Aim:
Copy out every line of the entries below verbatim, changing no character.

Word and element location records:
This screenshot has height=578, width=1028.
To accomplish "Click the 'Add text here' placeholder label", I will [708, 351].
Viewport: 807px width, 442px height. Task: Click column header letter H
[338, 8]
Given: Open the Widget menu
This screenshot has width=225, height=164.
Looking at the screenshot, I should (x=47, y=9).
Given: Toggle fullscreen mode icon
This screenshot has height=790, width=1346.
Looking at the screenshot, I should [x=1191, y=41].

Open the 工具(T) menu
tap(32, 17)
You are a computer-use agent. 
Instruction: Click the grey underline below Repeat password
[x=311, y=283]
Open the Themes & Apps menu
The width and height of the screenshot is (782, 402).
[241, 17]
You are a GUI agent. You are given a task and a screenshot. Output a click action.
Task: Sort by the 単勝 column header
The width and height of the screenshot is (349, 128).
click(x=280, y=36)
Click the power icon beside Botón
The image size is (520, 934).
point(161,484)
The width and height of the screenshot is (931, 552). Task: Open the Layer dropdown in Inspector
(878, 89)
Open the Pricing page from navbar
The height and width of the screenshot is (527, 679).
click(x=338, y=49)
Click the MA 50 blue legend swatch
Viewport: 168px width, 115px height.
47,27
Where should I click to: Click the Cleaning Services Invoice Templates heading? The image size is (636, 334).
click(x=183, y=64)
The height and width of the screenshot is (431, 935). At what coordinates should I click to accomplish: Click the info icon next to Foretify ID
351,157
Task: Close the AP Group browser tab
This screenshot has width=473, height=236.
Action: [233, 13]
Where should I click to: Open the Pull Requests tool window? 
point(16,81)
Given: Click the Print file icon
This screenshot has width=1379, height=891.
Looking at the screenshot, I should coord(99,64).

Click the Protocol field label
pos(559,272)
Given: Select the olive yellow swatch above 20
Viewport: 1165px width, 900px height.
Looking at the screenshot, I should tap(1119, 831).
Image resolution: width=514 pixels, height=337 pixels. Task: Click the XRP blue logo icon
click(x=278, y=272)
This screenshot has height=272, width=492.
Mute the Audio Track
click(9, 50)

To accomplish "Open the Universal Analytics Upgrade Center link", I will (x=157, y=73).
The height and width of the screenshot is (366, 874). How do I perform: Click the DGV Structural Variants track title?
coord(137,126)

Task result:
This screenshot has height=578, width=1028.
To accomplish "Click the 'Add text here' placeholder label", I will [708, 351].
Viewport: 807px width, 442px height. Task: Click column header letter H
[338, 8]
Given: Open the Widget menu
This screenshot has width=225, height=164.
Looking at the screenshot, I should (x=47, y=9).
Given: Toggle fullscreen mode icon
This screenshot has height=790, width=1346.
Looking at the screenshot, I should [x=1191, y=41].

Open the 工具(T) menu
tap(32, 17)
You are a computer-use agent. 
Instruction: Click the grey underline below Repeat password
[x=311, y=283]
Open the Themes & Apps menu
The width and height of the screenshot is (782, 402).
[241, 17]
You are a GUI agent. You are given a task and a screenshot. Output a click action.
Task: Sort by the 単勝 column header
The width and height of the screenshot is (349, 128).
click(x=280, y=36)
Click the power icon beside Botón
The image size is (520, 934).
point(161,484)
The width and height of the screenshot is (931, 552). Task: Open the Layer dropdown in Inspector
(878, 89)
Open the Pricing page from navbar
The height and width of the screenshot is (527, 679).
click(x=338, y=49)
Click the MA 50 blue legend swatch
Viewport: 168px width, 115px height.
47,27
Where should I click to: Click the Cleaning Services Invoice Templates heading? The image size is (636, 334).
click(x=183, y=64)
The height and width of the screenshot is (431, 935). At what coordinates should I click to accomplish: Click the info icon next to Foretify ID
351,157
Task: Close the AP Group browser tab
This screenshot has width=473, height=236.
Action: [233, 13]
Where should I click to: Open the Pull Requests tool window? 
point(16,81)
Given: Click the Print file icon
This screenshot has width=1379, height=891.
Looking at the screenshot, I should coord(99,64).

Click the Protocol field label
pos(559,272)
Given: Select the olive yellow swatch above 20
Viewport: 1165px width, 900px height.
Looking at the screenshot, I should tap(1119, 831).
Image resolution: width=514 pixels, height=337 pixels. Task: Click the XRP blue logo icon
click(x=278, y=272)
This screenshot has height=272, width=492.
Mute the Audio Track
click(9, 50)

To accomplish "Open the Universal Analytics Upgrade Center link", I will (x=157, y=73).
The height and width of the screenshot is (366, 874). How do I perform: Click the DGV Structural Variants track title?
coord(137,126)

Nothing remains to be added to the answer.